Once forced onto the witness stand, "Naruhodō" was eventually able to prove that Mamemomi was the true killer of Brett, with the poison in his pen (which he had accidentally left at the crime scene) acting as the final proof; a special reagent was able to indicate that the pen had been used to house the poison. Defeated, Mamemomi broke down on the stand, violently swinging his camera around his head while railing against the Japanese government before being incapacitated by Murasame and "Naruhodō" using a so-called "Ryūtarō Toss" on him.
Accepting his guilt, Mamemomi lamented the events of the past nine months and began providing some details about the discoveries he had made regarding the government's handling of Jezail Brett, although the presiding judge stopped him before he could continue and Mamemomi was taken away by the court bailiff.

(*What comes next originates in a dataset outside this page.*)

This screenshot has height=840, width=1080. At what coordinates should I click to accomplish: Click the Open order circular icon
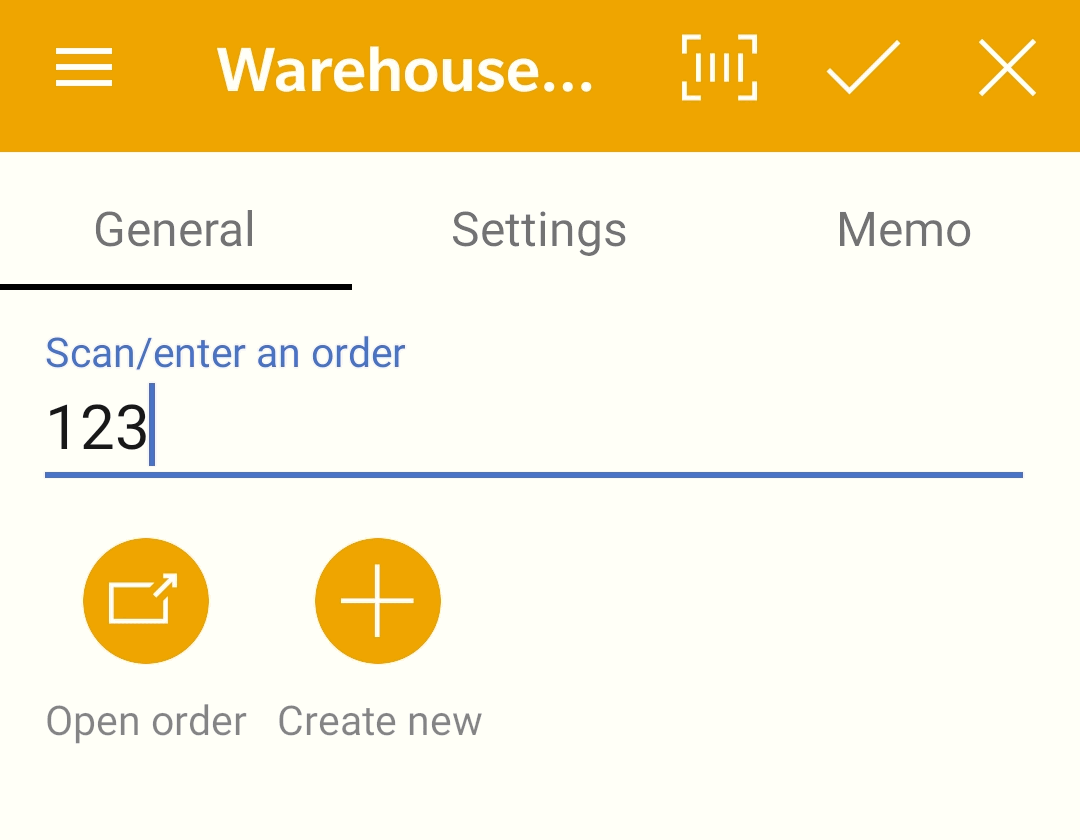tap(146, 600)
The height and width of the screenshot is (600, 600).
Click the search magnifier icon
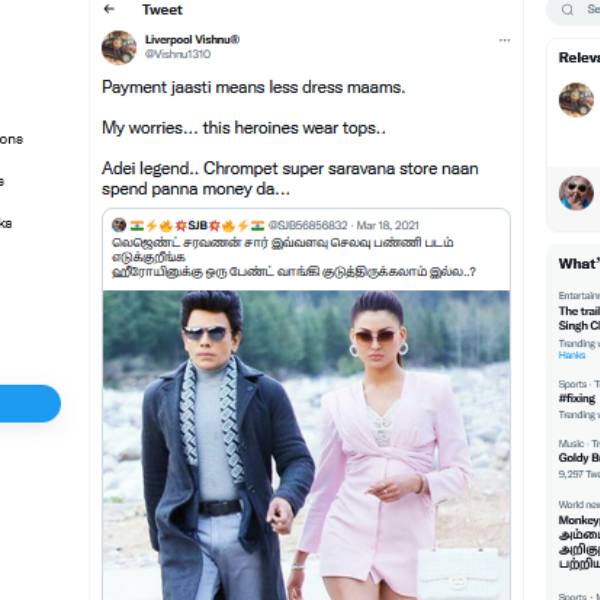tap(568, 10)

As he was being taken away, Mamemomi overheard a discussion between "Naruhodō" and Mikotoba regarding the latter faking an illness to cause the former to return to Japan from the United Kingdom. He broke free of the men detaining him and rushed over to them, saying he knew the truth about the link between the "exchange student" and Professor Mikotoba. However, before he could elaborate further, the judge of the trial, Seishirou Jigoku, incapacitated him with a self-titled "Jigoku Toss". The bailiffs then resumed taking with Mamemomi away.

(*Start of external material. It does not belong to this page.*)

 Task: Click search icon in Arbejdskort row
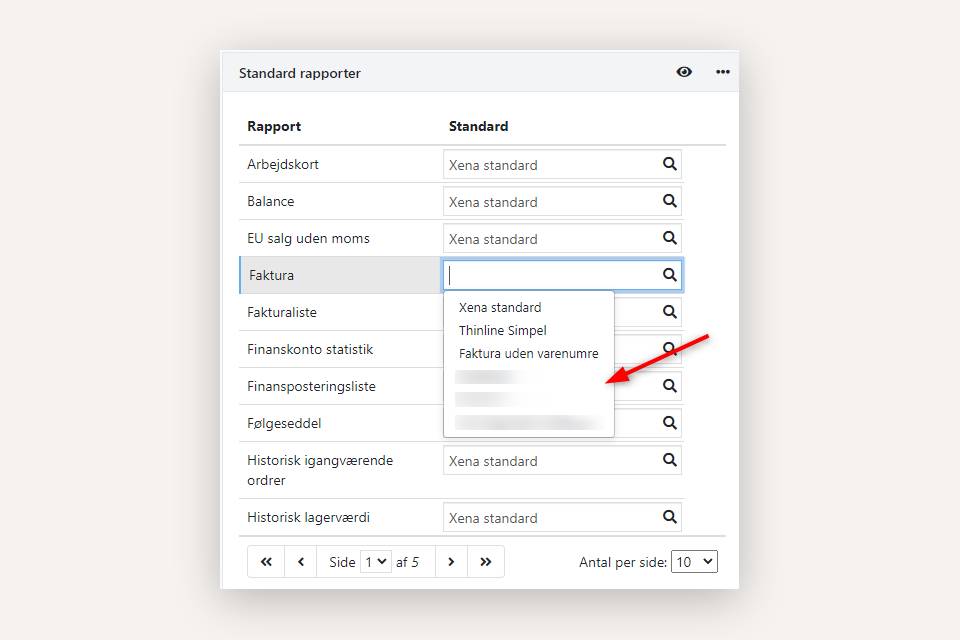[x=670, y=164]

Susato Mikotoba later visited Mamemomi at the detention center before embarking on her journey back to England. He told that her that the body of Kazuma Asōgi, an exchange student who was meant to go to England but had been apparently killed during the voyage, had never been recovered; it was supposed to be handed over the Japanese embassy in Hong Kong, but had somehow disappeared.
A very enthusiastic and energetic man, Mamemomi took his work as a journalist very seriously, and was always looking for his next big news scoop. He followed his own personal philosophy that he referred to as "Mamemomism", which consisted of various mantras that he would use with little provocation. He also had the habit of frequently referring to himself in the third-person.
He was very much against Japan being submissive to the British Empire, which influenced his journalism to a great extent and led to his murder of Brett. He was also very dismissive of the modern system being used for Murasame's trial.
- His surname "Mamemomi" (豆籾) might come from "memoru", which is a Japanese-English fusion verb meaning "to write a memo". This is backed-up by Mamemomi using the term "Mememomi-Memo" to refer to his notebook.